There are two types of attackers in MCS [31]: (1) internal attackers (i.e., people who participate in MCS, such as users and service providers) and (2) external attackers (i.e., people who do not participate in MCS). Our adversarial model assumes that both users and the sensing platform are honest-but-curious entities who comply with the transaction rules yet may be curious about private information (e.g., location information). We use data anonymity and encryption to resist external attacks, while internal attacks and collusion (multiple participants) attacks are the core research of LDPF:(1)External Attacks. External attackers eavesdrop on the communications between users and the platform to steal real-location data to impact the system availability. A malicious attacker chooses a historical record to attack and runs a data analysis program by which queries MCS to infer the participant sensitive information.(2)Internal Attacks. Internal attackers may forge their identities or submit low-quality data to reduce the efficiency of MCS. Specifically, during the data collection process, malicious users can submit authenticated but faulty reports to the sensing platform, which can degrade the usefulness of MCS.(3)Collusion Attacks. Collusion attacks are another form of internal attack, which refers to multiple users cooperate and jointly provide forged data. Therefore, the malicious attackers in MCS may generate faked data and submit them to the edge layer or the sensing platform for their own benefit (for example, gaining higher compensation for contributing to a crowdsensing task).

4. Location Difference-Based Privacy-Preserving

Due to the differentiated demands of sensing regions on location privacy-preserving, a typical MCS system issues various tasks, which should adopt different location privacy-preserving methods to meet the privacy needs of users and achieve accurate and efficient location privacy-preserving. Therefore, our proposed LDPF divides sensing regions into popular and remote regions, analyzes user characteristics and location privacy-preserving needs in various regions, and designs different location privacy-preserving methods.

4.1. Region Classification

To the best of our knowledge, the state-of-the-art location privacy-preserving methods assume that the privacy-preserving requirements of users are constant. However, in practical MCS activities, the sensing platform has to consider the diversity of privacy-preserving needs for several reasons: (1) users are privacy-sensitive, and the strength of privacy-preserving largely depends on the scale of users; (2) prior works also found evidence that the utility of platform may also be affected by the complexity of privacy-preserving methods [32].

Nowadays, under the background of ‘Smart city,’ the traffic congestion bothers the managers and causes severe societal problems. Inspired by the previous work [33], we define popular regions and remote regions as follows:Popular Regions. They possess abundant users and high-traffic sensing regions (e.g., shopping malls and popular tourist destinations)Remote regions. They possess scarce users and low-traffic sensing regions (e.g., suburban factories)

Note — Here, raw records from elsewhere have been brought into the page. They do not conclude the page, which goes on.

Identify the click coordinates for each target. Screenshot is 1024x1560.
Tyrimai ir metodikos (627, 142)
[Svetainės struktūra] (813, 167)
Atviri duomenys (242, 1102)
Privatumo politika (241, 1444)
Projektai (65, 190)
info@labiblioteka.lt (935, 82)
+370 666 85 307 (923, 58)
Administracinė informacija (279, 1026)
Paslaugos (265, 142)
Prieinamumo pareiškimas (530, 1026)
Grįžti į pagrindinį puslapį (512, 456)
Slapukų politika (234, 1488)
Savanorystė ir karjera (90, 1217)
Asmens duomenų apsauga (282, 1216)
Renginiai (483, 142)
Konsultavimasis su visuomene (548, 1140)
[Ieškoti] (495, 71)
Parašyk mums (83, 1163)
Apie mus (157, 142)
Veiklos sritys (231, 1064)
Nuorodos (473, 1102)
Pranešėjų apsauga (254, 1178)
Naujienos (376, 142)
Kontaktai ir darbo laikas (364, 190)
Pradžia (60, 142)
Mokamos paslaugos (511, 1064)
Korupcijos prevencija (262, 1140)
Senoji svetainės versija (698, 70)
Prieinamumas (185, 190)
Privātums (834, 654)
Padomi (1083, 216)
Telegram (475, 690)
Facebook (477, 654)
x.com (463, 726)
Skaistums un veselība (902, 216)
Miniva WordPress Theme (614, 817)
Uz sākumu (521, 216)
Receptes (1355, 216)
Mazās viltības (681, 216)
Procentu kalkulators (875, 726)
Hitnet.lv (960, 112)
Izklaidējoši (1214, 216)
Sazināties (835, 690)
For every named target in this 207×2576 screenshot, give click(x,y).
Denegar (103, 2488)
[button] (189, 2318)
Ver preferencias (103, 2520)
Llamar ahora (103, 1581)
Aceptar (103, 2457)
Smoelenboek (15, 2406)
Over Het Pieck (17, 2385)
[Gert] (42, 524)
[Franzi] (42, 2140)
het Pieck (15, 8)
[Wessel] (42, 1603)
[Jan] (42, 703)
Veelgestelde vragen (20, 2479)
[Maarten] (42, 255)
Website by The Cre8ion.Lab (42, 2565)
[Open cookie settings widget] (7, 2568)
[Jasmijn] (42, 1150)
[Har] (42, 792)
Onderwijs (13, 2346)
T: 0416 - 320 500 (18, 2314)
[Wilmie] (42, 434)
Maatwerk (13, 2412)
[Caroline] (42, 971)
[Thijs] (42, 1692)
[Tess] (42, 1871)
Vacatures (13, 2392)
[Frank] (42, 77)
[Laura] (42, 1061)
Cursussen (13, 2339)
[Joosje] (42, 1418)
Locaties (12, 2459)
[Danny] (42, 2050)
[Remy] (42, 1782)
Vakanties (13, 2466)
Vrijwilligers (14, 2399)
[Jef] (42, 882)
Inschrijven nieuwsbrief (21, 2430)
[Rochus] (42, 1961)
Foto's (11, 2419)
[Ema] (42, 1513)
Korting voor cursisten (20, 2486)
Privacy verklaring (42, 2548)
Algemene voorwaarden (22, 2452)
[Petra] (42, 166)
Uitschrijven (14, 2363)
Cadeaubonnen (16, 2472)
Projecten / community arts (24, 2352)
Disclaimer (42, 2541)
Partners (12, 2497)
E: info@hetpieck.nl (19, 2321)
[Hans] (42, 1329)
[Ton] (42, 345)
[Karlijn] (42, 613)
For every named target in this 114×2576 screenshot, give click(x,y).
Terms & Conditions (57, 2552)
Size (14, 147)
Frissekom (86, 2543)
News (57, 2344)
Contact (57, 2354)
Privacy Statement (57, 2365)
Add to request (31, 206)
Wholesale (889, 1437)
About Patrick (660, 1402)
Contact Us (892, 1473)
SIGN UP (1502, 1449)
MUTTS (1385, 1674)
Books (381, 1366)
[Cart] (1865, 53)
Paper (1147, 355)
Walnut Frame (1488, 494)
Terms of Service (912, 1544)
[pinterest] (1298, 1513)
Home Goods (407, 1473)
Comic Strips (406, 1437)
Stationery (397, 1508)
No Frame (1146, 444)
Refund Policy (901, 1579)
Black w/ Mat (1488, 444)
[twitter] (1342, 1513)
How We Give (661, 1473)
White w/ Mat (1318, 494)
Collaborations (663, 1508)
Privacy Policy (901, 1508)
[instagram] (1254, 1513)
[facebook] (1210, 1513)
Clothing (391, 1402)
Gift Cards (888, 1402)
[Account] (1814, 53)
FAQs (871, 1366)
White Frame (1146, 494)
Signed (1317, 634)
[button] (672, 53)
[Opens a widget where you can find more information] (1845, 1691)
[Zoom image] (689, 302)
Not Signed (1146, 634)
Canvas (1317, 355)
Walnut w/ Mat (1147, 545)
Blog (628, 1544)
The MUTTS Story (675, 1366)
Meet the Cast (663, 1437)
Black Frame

A significant feature of popular regions is an abundant number of users, which leads to the diverse choice of users for sensing platforms. In addition, more public service personnel are usually active in popular regions (e.g., police and taxi drivers) and provide more accurate information through government equipment without requiring strong location privacy-preserving. Therefore, a low complexity privacy-preserving method is needed to improve the efficiency of the sensing platform. In contrast, remote regions only have a relatively fixed choice of users for the sensing platform due to the scarcity of users and low traffic. That is, a high-security location privacy-preserving method is required to guarantee user security. Table 2 shows the difference between popular regions and remote regions.

In brief, various environments can result in vastly different privacy-preserving needs. Therefore, our proposed LDPF mainly considers two distinct scenarios (i.e., popular regions and remote regions) to realize location difference-based privacy-preserving.

4.2. Location Privacy-Preserving for Popular Regions

In conventional cloud-based MCS architecture, user information is generally reported to the platform and periodically updated for task requirements, relying on a trusted sensing platform, and incurs long communications latency and privacy risks threatening sensitive user location. In addition, k-anonymity mechanisms are widely employed to protect centralized location privacy-preserving. If the size meets the demand of conventional k-anonymity, the attackers cannot discriminate the participant from the other k − 1 users in the same group. However, anonymous servers often have accurate user location information that still risks privacy disclosure when anonymous services are subject to external attacks. To protect the identity privacy of users, especially from the vulnerable, honest-but-curious MCS platform, we introduce the edge layer and propose a Coordinate Transformation and Bit Commitment (CTBC) method, which satisfies the low computational complexity of location privacy-preserving and hides user’s actual coordinates. As a result, edge computing servers can collaborate to protect the security of these sensitive data substantially.

The sensing platform receives a large number of signed data, which should be timely verified without revealing the identity of data information. The edge layer generates the hash function for each user. Subsequently, users employ the bit commitment protocol to sign their information before transmitting it to the platform via the edge layer. The platform selects users according to their data and verifies commitments. Upon receiving the match result, the edge layer notifies the selected users. The process of an entire location privacy-preserving is as follows, as shown in Figure 2.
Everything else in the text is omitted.